THE DATA START

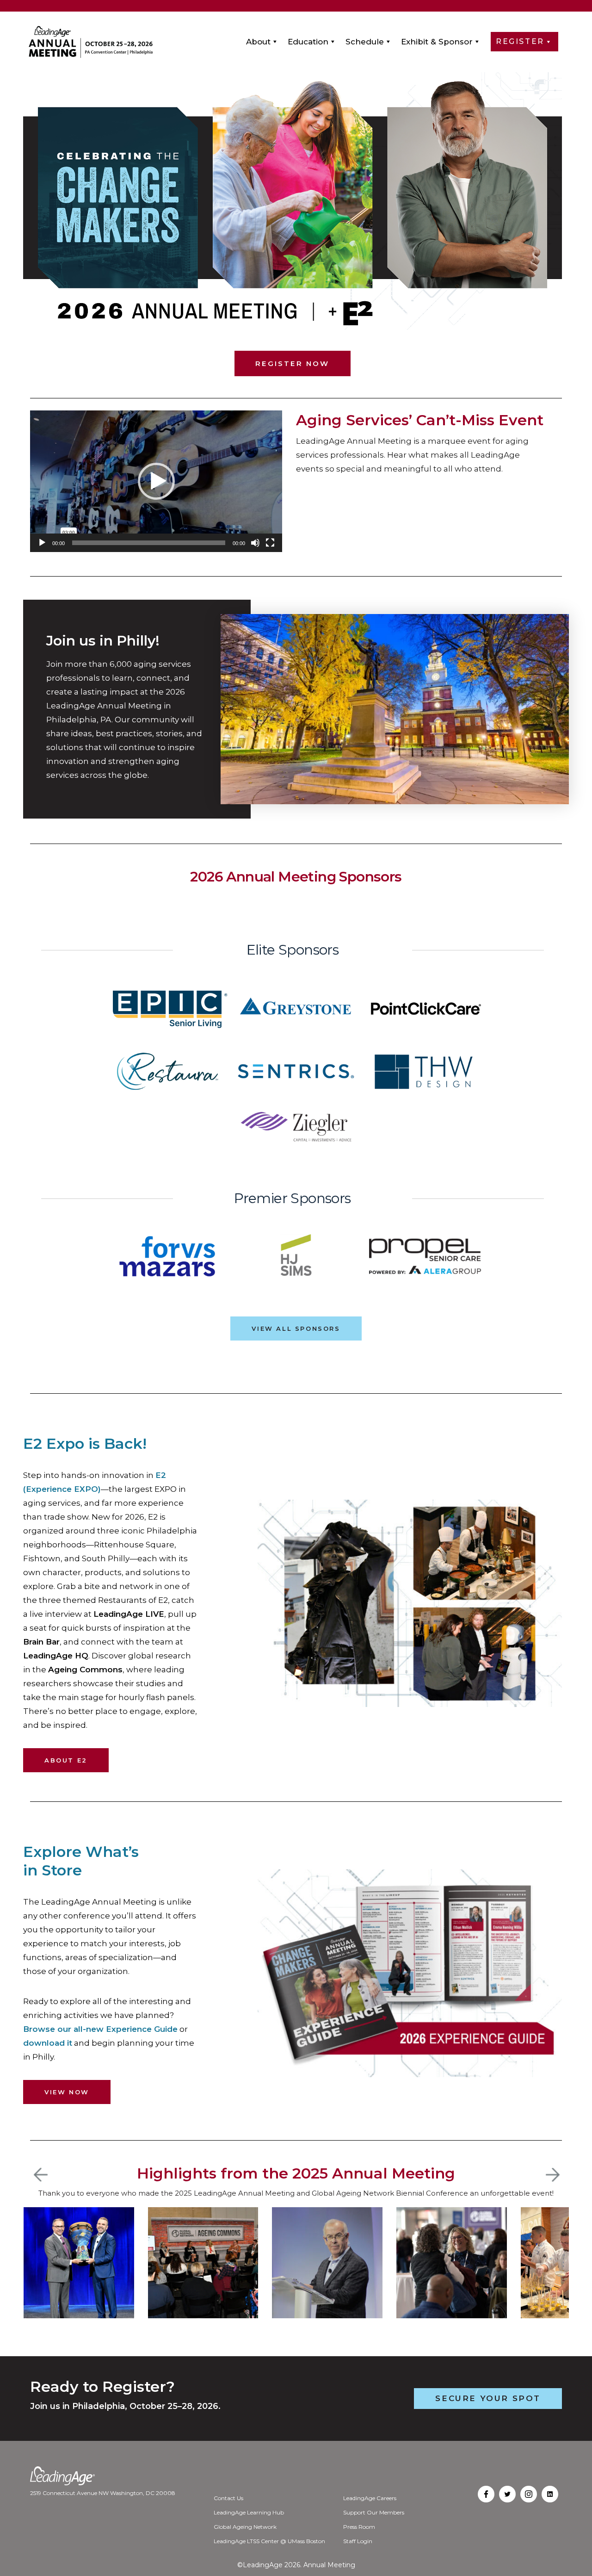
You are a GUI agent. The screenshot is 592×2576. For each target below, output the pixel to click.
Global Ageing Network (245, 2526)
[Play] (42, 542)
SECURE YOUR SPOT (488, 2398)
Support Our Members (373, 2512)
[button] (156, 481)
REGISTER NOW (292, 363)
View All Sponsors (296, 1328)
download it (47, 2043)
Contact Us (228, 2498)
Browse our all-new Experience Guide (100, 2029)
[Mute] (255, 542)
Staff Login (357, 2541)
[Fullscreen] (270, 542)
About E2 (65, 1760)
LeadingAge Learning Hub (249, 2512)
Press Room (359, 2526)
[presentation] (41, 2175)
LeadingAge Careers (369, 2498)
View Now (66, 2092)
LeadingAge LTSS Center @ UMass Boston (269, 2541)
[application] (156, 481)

THE DATA END

**TASK TO CARRY OUT**
Restate each entry exactly, omitting pictures.

**OUTPUT OF THE EXERCISE**
You are a GUI agent. The screenshot is 592×2576. For each target below, output the pixel to click.
Global Ageing Network (245, 2526)
[Play] (42, 542)
SECURE YOUR SPOT (488, 2398)
Support Our Members (373, 2512)
[button] (156, 481)
REGISTER NOW (292, 363)
View All Sponsors (296, 1328)
download it (47, 2043)
Contact Us (228, 2498)
Browse our all-new Experience Guide (100, 2029)
[Mute] (255, 542)
Staff Login (357, 2541)
[Fullscreen] (270, 542)
About E2 (65, 1760)
LeadingAge Learning Hub (249, 2512)
Press Room (359, 2526)
[presentation] (41, 2175)
LeadingAge Careers (369, 2498)
View Now (66, 2092)
LeadingAge LTSS Center @ UMass Boston (269, 2541)
[application] (156, 481)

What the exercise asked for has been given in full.